MESSA: STRONGARMING MICHIGAN SCHOOL DISTRICTS
September 16, 2004
Health care benefits for public school employees are far more expensive than necessary because of the Michigan Education Association (MEA) and the political and economic power of its insurance arm, the Michigan Education Special Services Association (MESSA), says researcher Paul Kersey (Mackinac Center for Public Policy).
- MESSA is a "third-party administrator," meaning that it does not provide insurance itself -- it merely repackages benefits that are actually provided by Blue Cross/Blue Shield of Michigan.
- MESSA coverage is extremely generous but also very expensive; while it thus makes perfect sense for school districts to look at savings in this area, any school board that considers other insurance must be prepared to face at least the threat of an employee strike.
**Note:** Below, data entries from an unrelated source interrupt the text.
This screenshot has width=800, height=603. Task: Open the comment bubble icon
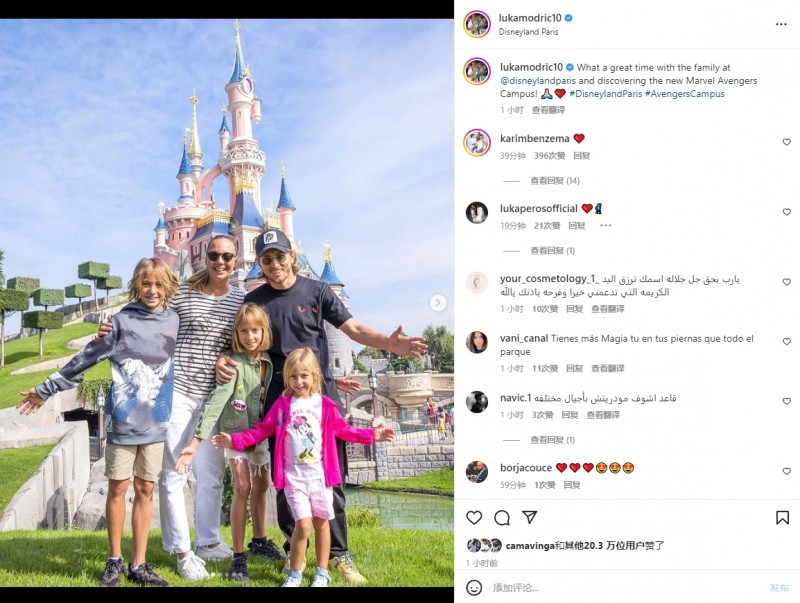click(x=502, y=518)
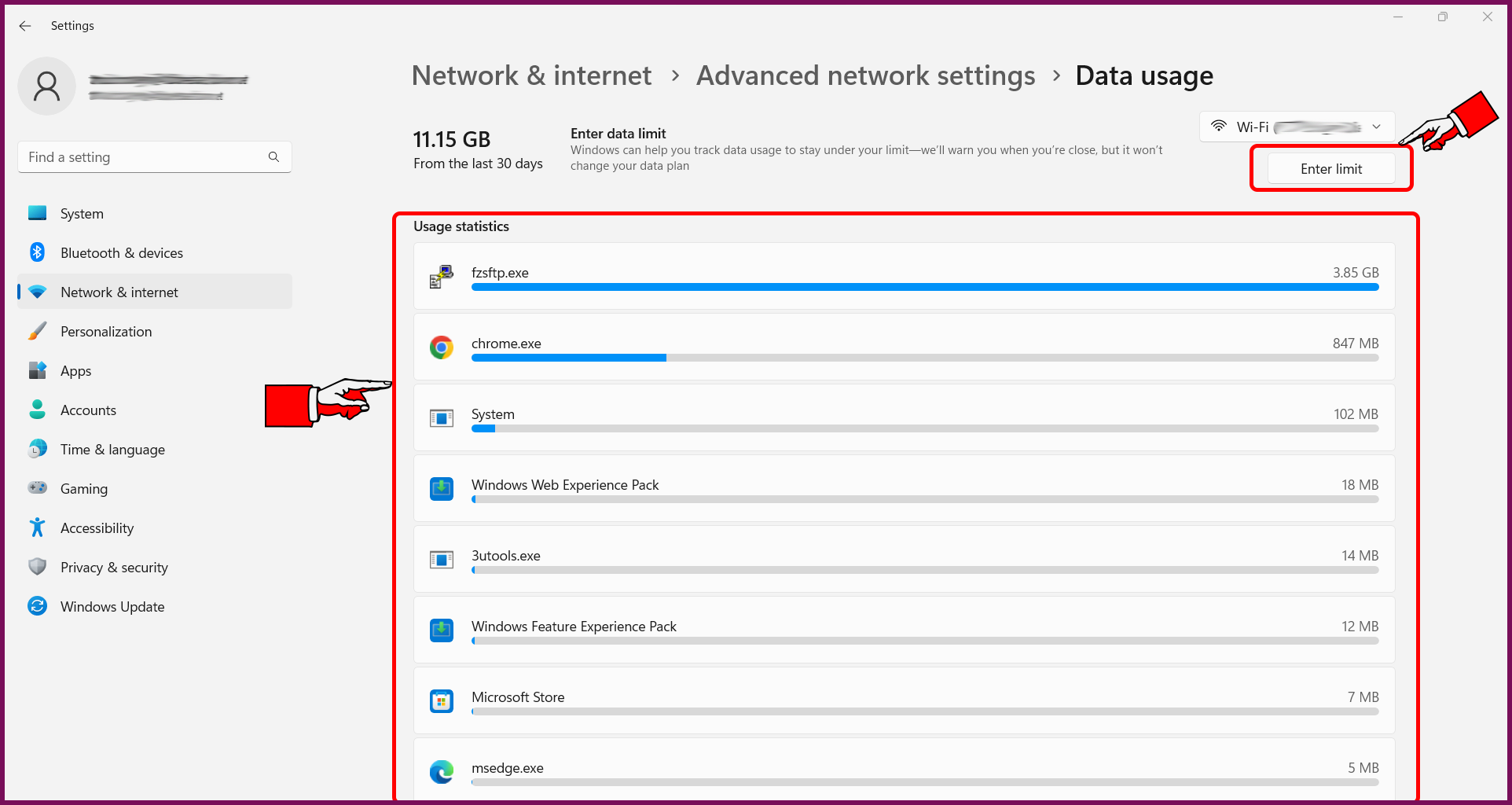Open the Accessibility icon

click(x=37, y=527)
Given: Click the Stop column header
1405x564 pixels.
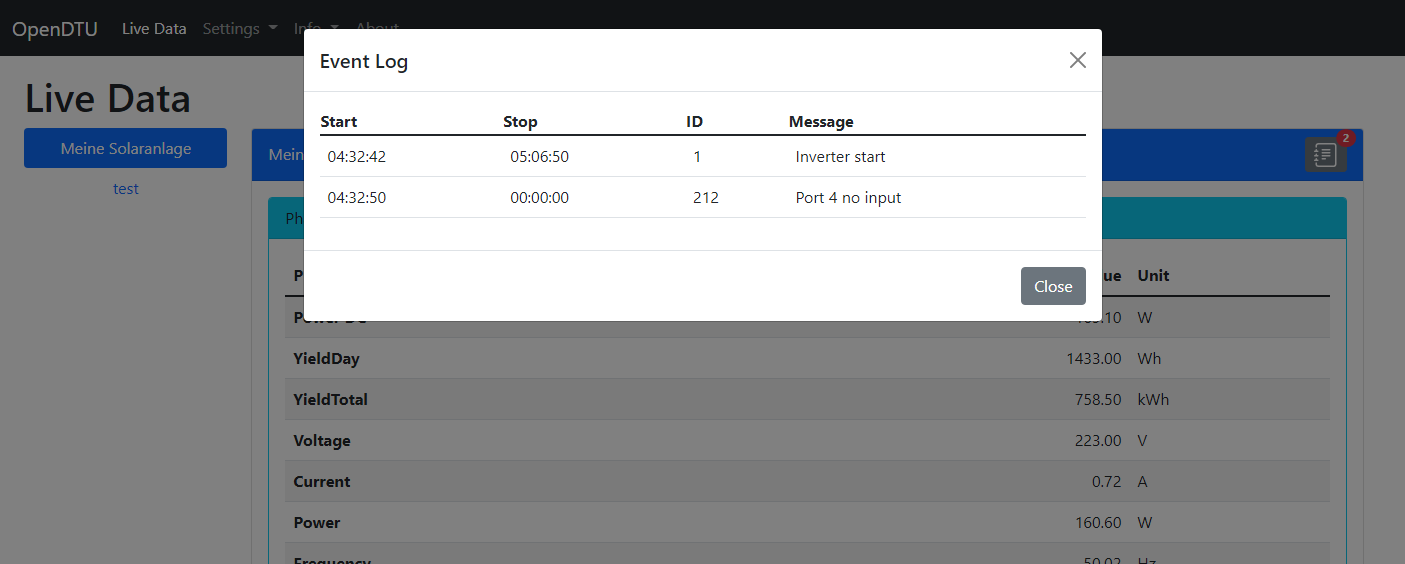Looking at the screenshot, I should 520,122.
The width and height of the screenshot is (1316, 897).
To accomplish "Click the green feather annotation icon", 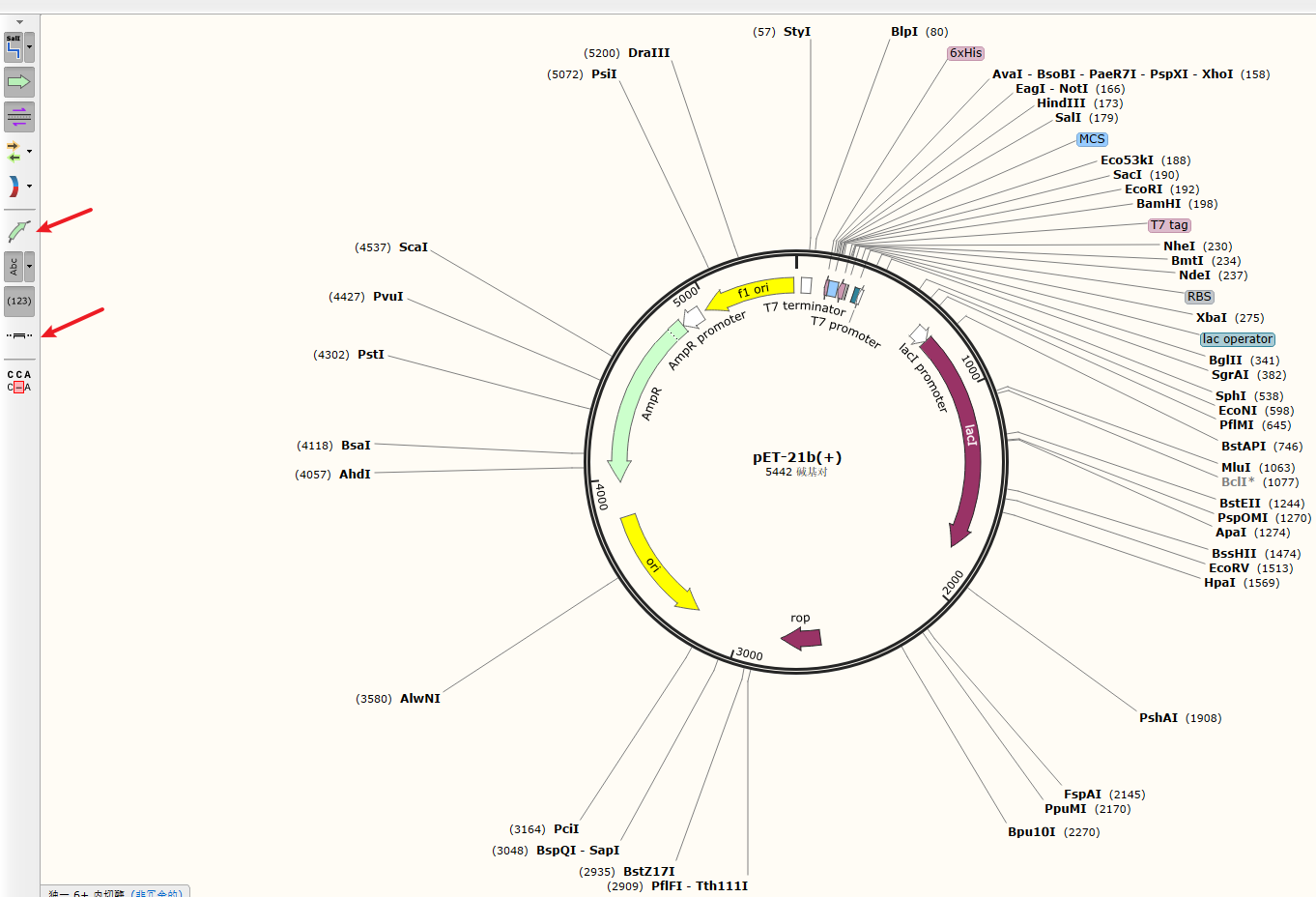I will 18,231.
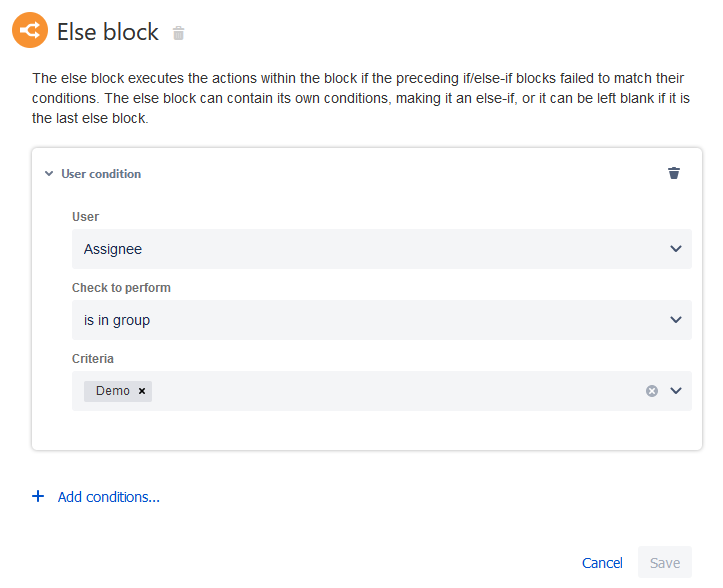Delete the User condition with its trash icon
The image size is (723, 588).
(674, 173)
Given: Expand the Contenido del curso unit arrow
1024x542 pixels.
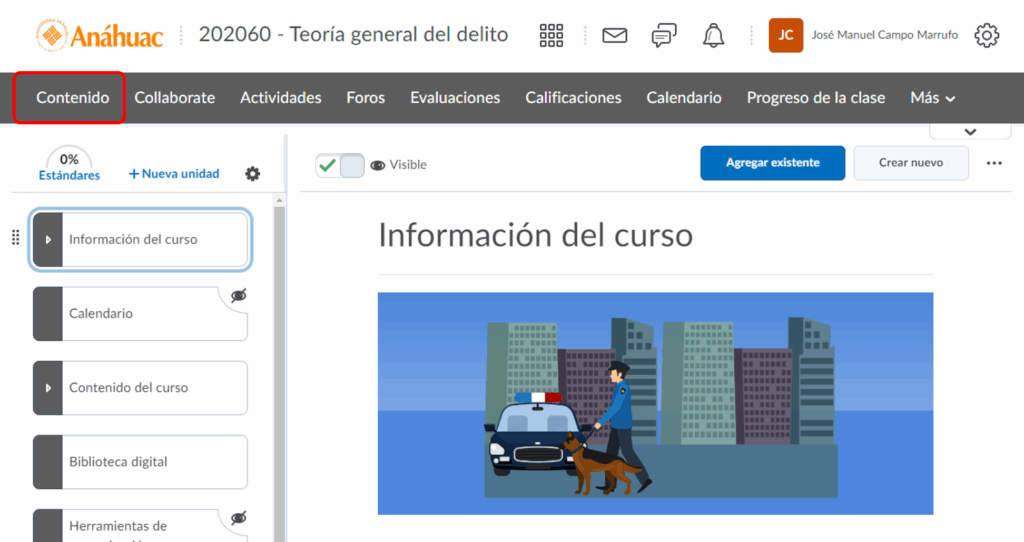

- School boards must also deal with the fact that MESSA cannot provide a prospective insurer with the claims data the insurer needs to make an accurate assessment of costs; without competitive bids, school districts are all but forced to stay with insurance they know to be a budget buster.
- If school districts were able to match the coverage and terms typically found in private sector employment -- rather than attempt to match MESSA's coverage -- they could save as much as 20 percent.
The MEA, for its part, has indicated that it is willing to go to extreme measures, including going on strike, to maintain the status quo on health care, says Kersey. The most recent example involves four Grand Rapids-area school districts that have taken the modest step of proposing that teachers contribute a portion of the cost of health care. If this proposal were adopted, teachers in these districts would have an incentive to consider lower-cost alternatives. In order to protect MESSA from that economic pressure, MEA officials have already begun laying preparations for illegal teacher strikes in the four districts.